═══ GIVEN PASSAGE ═══
Gabriel turns Two: Happy Birthday Sweet Boy

Friday, November 30, 2007

This too shall pass (or why parenting young children is like passing a kidney stone)

It has been one of those weeks. My eight month-old, Avriana has eyes like the moon and a sensitive stubborn spirit like her Mama, only more so, if it is possible. She staunchly refuses to let me help her sleep, day or night. She is a wriggly, gorgeous caricature of the painting you saw in high school art class called "The Scream."

Similar, my toddler, Gabriel bangs on the door during "nap" saying, "open the door, mommy. Mommy let you out." When I let him out, to see if he has any actual needs there are two possible scenarios:

1) He has pooped and it's gross and I have to change it, which usually results in flailing and wailing that wakes up his sister, who has, perhaps finally fallen asleep after two hours of guttural screeching while I sat in her crib gently but firmly soothing her (and trying to do yogic breathing.)

2) He smiles, says, "Good morning," even if it is two o'clock in the afternoon and starts incessantly asking for "Frog and Toad."

When I pick up my five-year-old Nika from school, she is angry because her brother is kicking her. Also I didn't pack TWO juice boxes. I try to take an interest in her life: "How was art?"
"Yaga. Bobby."

Baby talk.

The last thing I need from my one child who is supposed not be a baby, except of course the other two seem so successful at taking all my resources by acting like babies, why wouldn't she try? And the poor thing, it's hard to be one whose always being asked to be a "big birl." I miss my Nika.
═══
INSTRUCTIONS =
1. Please list the names of all the children mentioned in the blog post.
2. Rewrite the blog post's paragraph beginning "It has been one of those weeks" as a shorter version that keeps its main facts.
Rely only on the blog post above for your answers.
═══ DATA UNDER STUDY ═══
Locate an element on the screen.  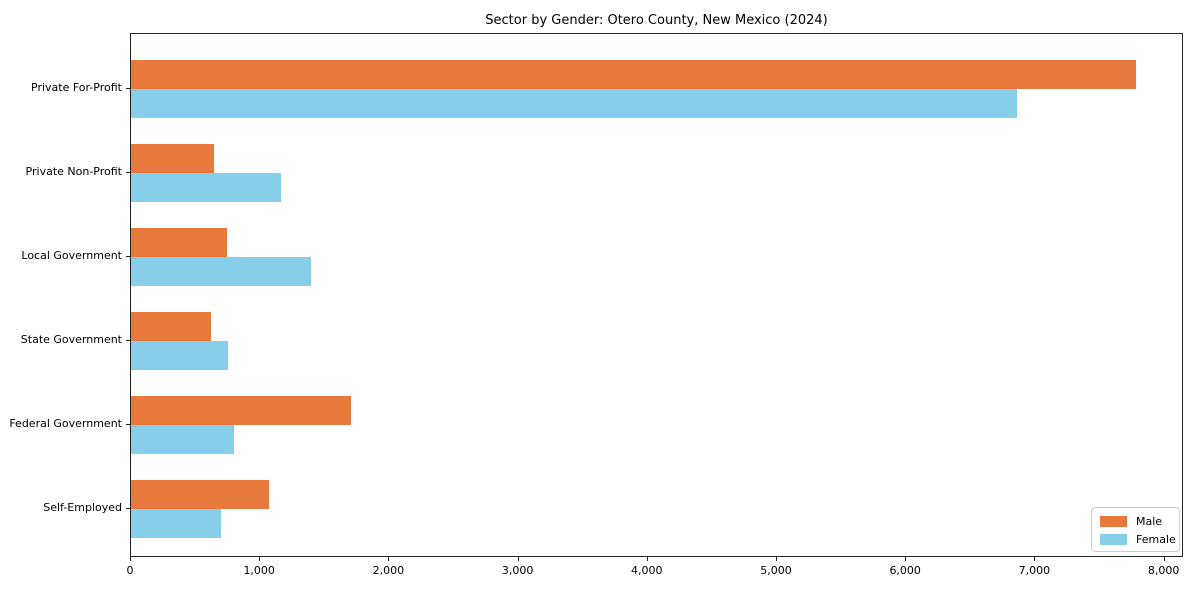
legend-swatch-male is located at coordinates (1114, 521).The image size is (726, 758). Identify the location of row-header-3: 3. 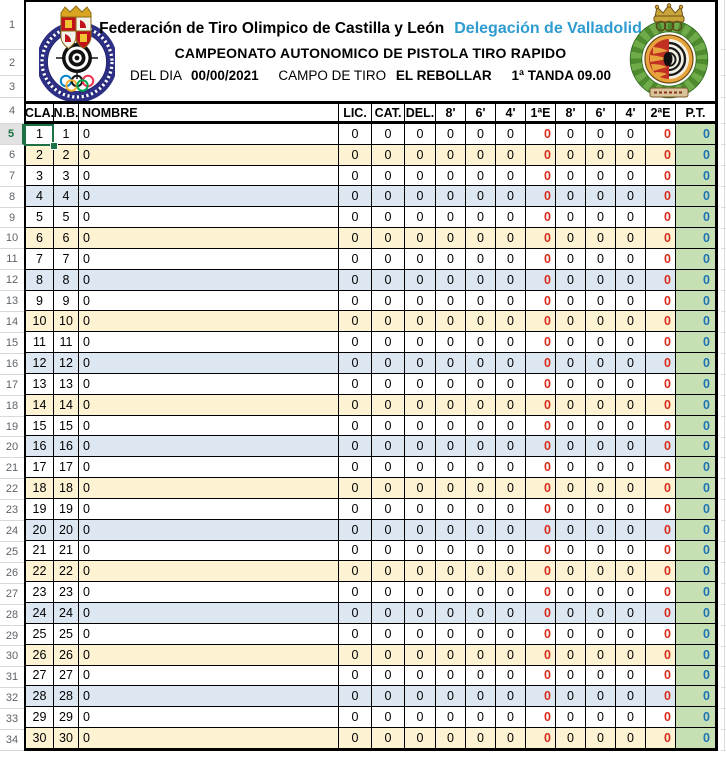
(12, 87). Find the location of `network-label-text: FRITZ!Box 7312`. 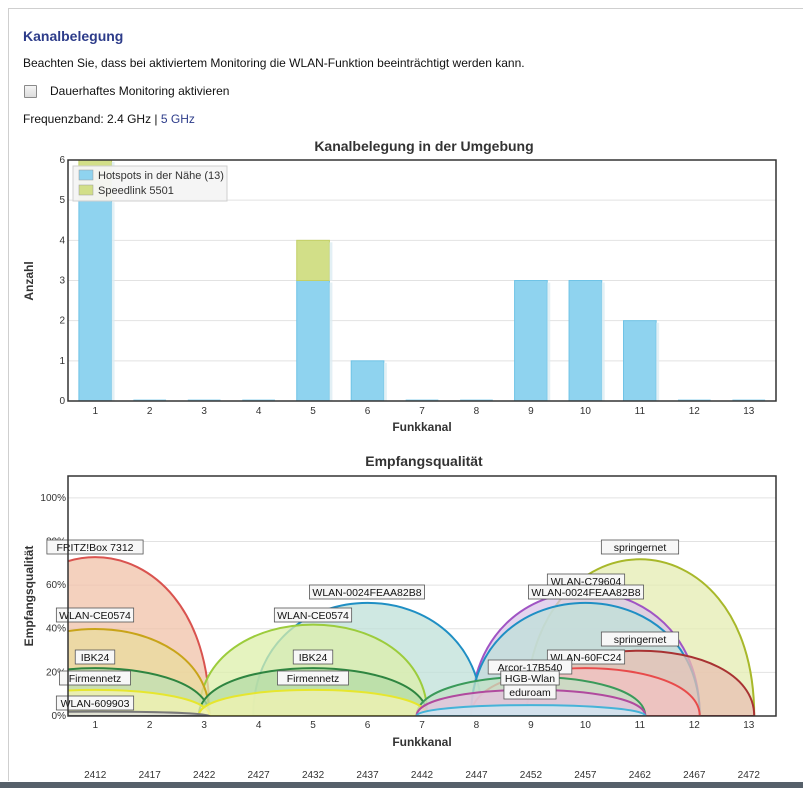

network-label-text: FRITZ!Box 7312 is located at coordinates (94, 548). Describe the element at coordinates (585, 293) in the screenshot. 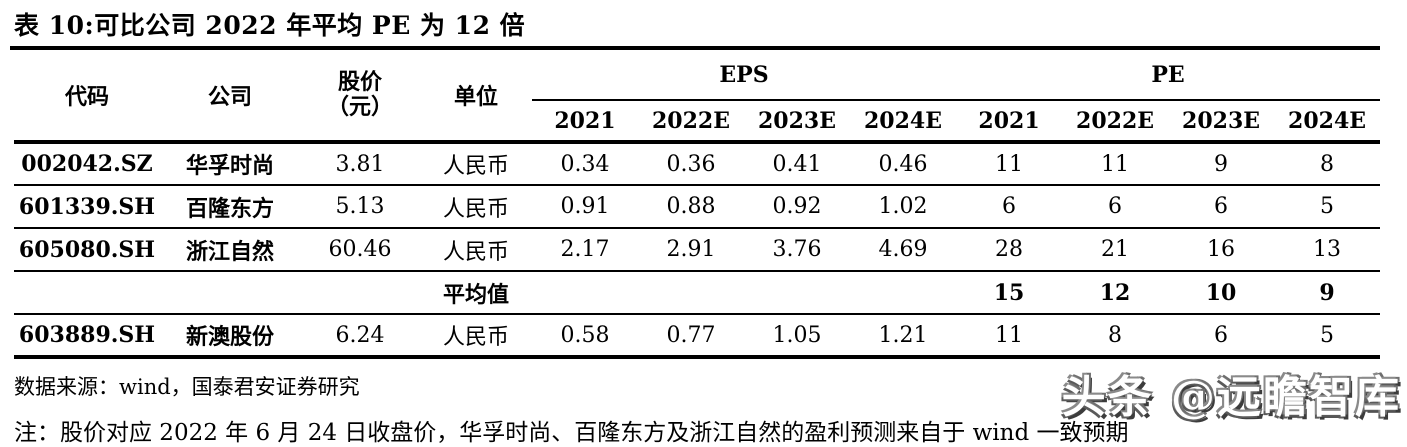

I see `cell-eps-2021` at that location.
═══
WRITTEN RESPONSES =
1. Avriana, Gabriel, Nika

2. It has been a hard week. Avriana, eight months old, has moon-like eyes and a sensitive, stubborn spirit like her mother's. She refuses help getting to sleep, day or night, and looks like a wriggly caricature of the painting "The Scream."